Hypothesis / aims of study
Primary bladder pain syndrome (PBPS) consists of persistent or recurrent pain perceived in the bladder region, worsening with bladder filling and accompanied with lower urinary tract symptoms (LUTS), mainly daytime and nighttime frequency [1]. The aim of our study is to examine a possible effect of injections of Botulinum toxin-A (BoNT/A) in the bladder wall, as an add-on treatment for women with PBPS.
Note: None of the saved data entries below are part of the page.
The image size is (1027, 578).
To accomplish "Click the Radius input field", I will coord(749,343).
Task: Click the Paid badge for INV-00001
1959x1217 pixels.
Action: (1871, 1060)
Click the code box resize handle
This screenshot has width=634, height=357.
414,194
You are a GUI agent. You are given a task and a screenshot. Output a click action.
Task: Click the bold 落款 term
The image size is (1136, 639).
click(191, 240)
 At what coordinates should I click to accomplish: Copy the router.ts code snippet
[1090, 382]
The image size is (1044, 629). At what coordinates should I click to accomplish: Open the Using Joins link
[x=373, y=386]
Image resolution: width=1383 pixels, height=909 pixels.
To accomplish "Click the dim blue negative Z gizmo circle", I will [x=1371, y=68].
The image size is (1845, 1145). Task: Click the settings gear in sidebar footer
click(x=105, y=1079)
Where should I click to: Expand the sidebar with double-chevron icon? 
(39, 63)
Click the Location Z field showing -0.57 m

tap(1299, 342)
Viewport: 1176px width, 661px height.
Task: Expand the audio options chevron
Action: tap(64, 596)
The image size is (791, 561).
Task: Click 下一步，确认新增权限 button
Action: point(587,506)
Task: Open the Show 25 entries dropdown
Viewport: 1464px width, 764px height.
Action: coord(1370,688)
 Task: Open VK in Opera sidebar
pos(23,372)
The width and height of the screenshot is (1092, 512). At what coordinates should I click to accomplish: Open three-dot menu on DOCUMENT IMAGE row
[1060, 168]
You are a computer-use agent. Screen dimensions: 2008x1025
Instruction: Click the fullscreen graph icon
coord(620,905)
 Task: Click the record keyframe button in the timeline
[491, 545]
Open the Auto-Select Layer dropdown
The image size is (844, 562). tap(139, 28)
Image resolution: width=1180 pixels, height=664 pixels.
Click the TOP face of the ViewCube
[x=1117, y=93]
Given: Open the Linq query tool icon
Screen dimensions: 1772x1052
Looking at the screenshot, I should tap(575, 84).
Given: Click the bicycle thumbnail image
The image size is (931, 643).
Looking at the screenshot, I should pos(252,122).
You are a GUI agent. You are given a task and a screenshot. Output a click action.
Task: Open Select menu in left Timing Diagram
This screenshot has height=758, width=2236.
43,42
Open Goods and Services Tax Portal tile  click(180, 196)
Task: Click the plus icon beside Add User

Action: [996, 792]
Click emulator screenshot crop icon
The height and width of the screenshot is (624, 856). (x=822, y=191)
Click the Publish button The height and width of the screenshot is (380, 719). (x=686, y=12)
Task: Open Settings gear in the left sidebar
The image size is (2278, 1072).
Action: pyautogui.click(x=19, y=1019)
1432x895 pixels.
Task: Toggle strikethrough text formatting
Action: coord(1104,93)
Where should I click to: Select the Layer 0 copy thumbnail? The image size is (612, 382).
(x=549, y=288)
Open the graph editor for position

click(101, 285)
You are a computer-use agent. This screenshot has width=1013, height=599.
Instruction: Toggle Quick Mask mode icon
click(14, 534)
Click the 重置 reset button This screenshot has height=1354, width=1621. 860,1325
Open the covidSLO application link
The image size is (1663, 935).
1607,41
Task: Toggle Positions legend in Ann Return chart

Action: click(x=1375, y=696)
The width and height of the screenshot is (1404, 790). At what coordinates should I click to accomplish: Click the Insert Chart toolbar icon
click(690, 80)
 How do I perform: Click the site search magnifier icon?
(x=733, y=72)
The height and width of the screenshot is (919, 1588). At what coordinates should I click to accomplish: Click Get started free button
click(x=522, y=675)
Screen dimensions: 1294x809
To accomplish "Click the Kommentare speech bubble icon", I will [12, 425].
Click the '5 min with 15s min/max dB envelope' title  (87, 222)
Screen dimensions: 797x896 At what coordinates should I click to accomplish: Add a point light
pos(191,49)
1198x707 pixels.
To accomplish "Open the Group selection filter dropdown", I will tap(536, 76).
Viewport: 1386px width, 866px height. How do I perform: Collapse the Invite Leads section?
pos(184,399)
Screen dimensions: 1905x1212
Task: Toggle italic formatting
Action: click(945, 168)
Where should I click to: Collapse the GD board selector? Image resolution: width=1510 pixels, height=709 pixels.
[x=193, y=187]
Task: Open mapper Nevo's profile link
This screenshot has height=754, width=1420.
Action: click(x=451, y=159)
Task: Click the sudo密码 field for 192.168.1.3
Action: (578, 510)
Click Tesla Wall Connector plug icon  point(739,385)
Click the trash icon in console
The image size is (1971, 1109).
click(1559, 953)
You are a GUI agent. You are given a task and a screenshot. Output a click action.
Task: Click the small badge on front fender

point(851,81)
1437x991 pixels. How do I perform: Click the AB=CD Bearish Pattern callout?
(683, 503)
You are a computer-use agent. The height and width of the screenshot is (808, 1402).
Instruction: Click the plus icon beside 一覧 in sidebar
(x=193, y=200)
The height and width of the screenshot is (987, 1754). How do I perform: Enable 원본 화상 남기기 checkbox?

Study design, materials and methods
This observational study recruited patients of our department in collaboration with the neuropathic pain office, with an informed consent signed. All women underwent a cystoscopy in order those with Hunner Lesion Disease (HLD) to be identified. 100iu of BoNT/A have been offered for each patient under regional anesthesia. They all have been evaluated with bladder diaries (BDs), pain Visual Analogue Scale (VAS) and International Consultation on Incontinence Questionnaire Overactive Bladder Module (ICIQ-OAB) at the baseline and 2 months after intervention. All women were under treatment for pain symptoms with amitriptyline 50mg/day and intravesical Sodium Hyaluronate for at least 6 months. Patients with a VAS score over 4 and those with ICIQ-OAB score under 4 have been excluded. Statistical analysis has been performed using SPSS v26.
Results
11 women completed the study with a mean age of 51.5yo. Baseline cystoscopy revealed 3 (27.3%) of them with HLD. According to baseline BDs, the mean maximum bladder capacity (mMBC) was 125ml, mean daytime and nighttime frequency were 9.5 and 3.5 respectively. The mean VAS (mVAS) score was 2.5 and the mean ICIQ-OAB score was 6.5, at the beginning of the study. After BoNT/A treatment, mMBC has been increased to 210.5ml, statistically significant to the baseline value (p= 0.025), while mean daytime and nighttime frequency have been decreased to 6.5 and 1.5 respectively, also significantly changed to the beginning (p= 0.03 and p= 0.044 respectively). The mVAS score was 2.6 without almost any change to the baseline. In the subgroup of patients with HLD, the baseline mMBC was 95ml, mean daytime and nighttime frequency were 9.0 and 4 respectively, mVAS score was 3 and the mean ICIQ-OAB score was 7.5. At the reevaluation, mMBC was 135ml, mean daytime and nighttime frequency were 8.5 and 3.5 respectively, mVAS score was 3.5 and the mean ICIQ-OAB score was 7.0, without any significant change for each parameter. None of the patients in any group was needed to be self-cathterized after BoNT/A intervention.
Interpretation of results
The effect of intradetrusor injections of BoTN/A is already investigated and well proved in cases of neurogenic and idiopathic overactive bladder, although clinical trials are suggesting its use in other lower urinary tract disfunctions too [2][3]. In our study the effect of this intervention had significant statistical and clinical effect in LUTS among women with PBPS. Actually, the already achieved limitation of pain with the primary treatment, might have facilitated voiding, implying a possible placebo effect. The limitations of our study are the short number of subjects enrolled and the short-term follow-up.